Mas, vá lá, engarrafamentos, acidentes e violência poderiam figurar menos nas páginas dos jornais e sites com informação em 1ro. de janeiro, se a prudência fosse a conselheira no apagar das luzes de dezembro.
Novamente o que se viu - para a nossa tristeza e preocupação, repetidamente depois do natal, foram uma série de ocorrências que ligam-se a inconsequência e a irresponsabilidade - ou ambas , com as quais as pessoas buscam conduzir a sua própria vida ou a de outros.
Os resultados?
Um número que aumentou - em alguns casos, em mais de 50% os eventos envolvendo a perda de vidas na passagem do ano, em relação ao mesmo período do ano anterior.
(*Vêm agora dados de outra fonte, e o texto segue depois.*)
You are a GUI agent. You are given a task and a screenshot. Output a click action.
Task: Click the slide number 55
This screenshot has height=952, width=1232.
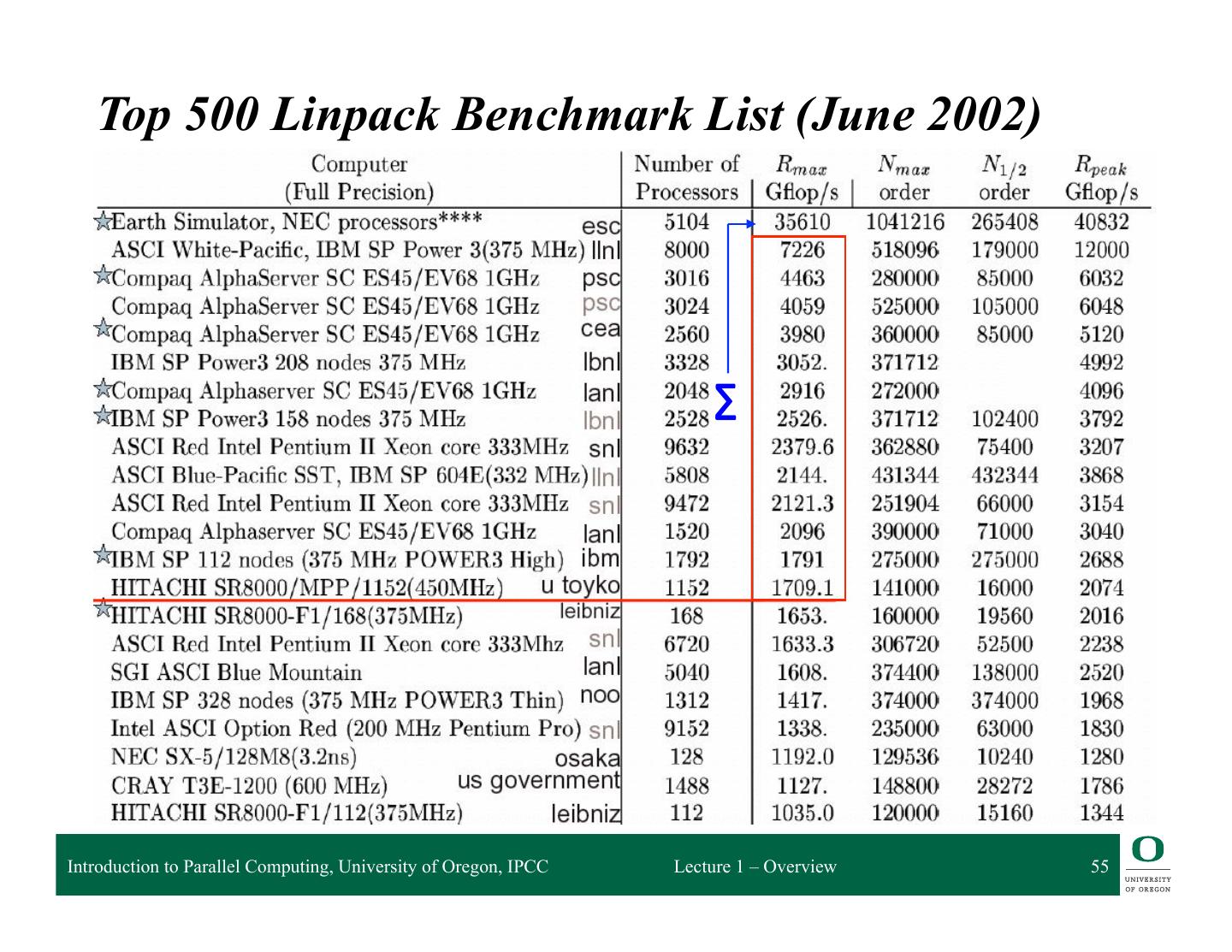pyautogui.click(x=1099, y=866)
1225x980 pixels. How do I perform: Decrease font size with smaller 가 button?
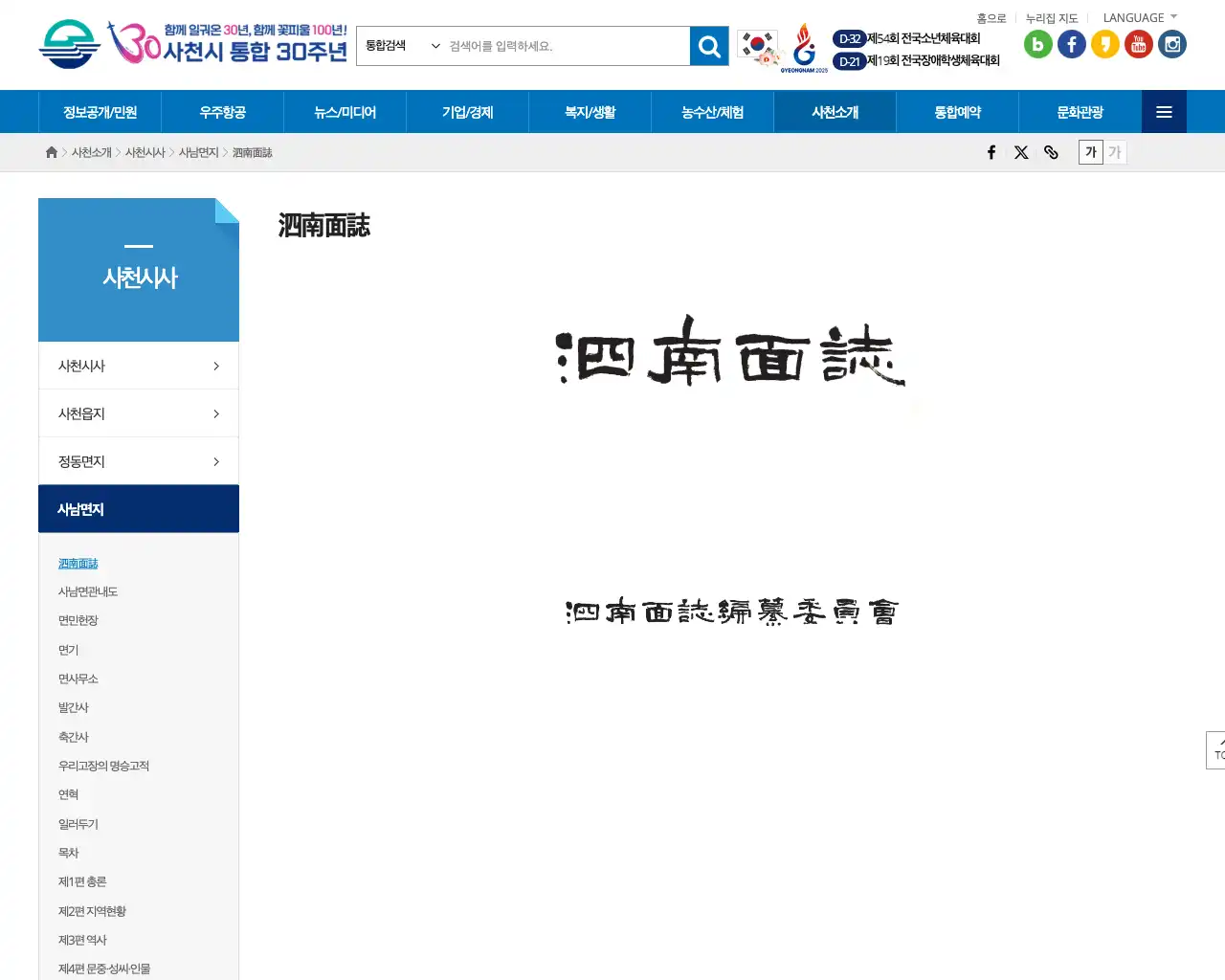pos(1113,151)
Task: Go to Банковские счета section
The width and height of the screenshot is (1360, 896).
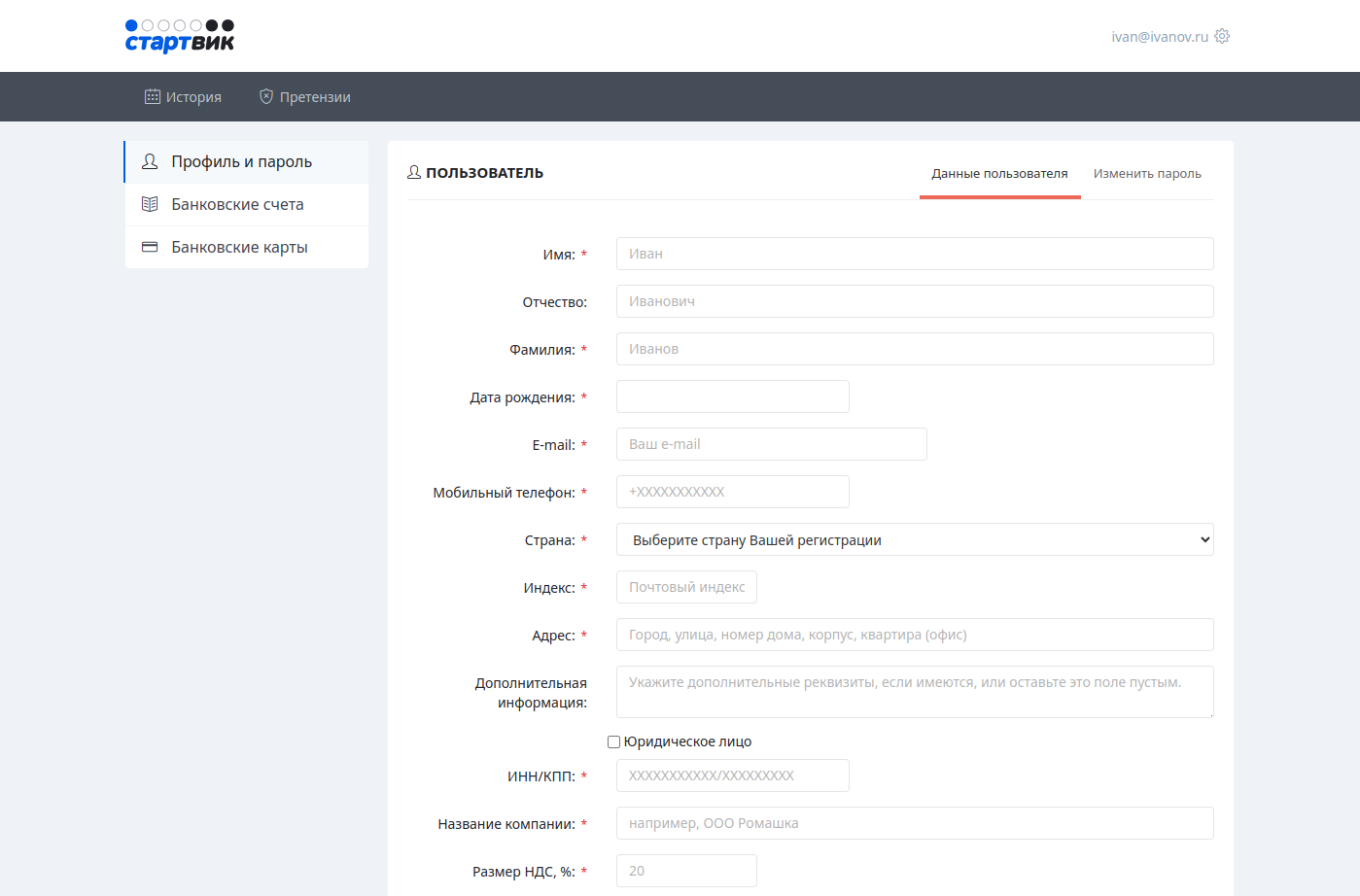Action: click(237, 204)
Só no Rio de Janeiro foram seis as vítimas de "balas perdidas" durante a passagem do ano - o que torna a celebração criminosa de alguns um problema para quem apenas buscava diversão e contemplação.
Ainda é cedo para se fazer um balanço do que foi a virada 2007-2008, pois estamos em primeiro de janeiro.
Mas, com certeza, neste quesito poderia ter sido bem melhor.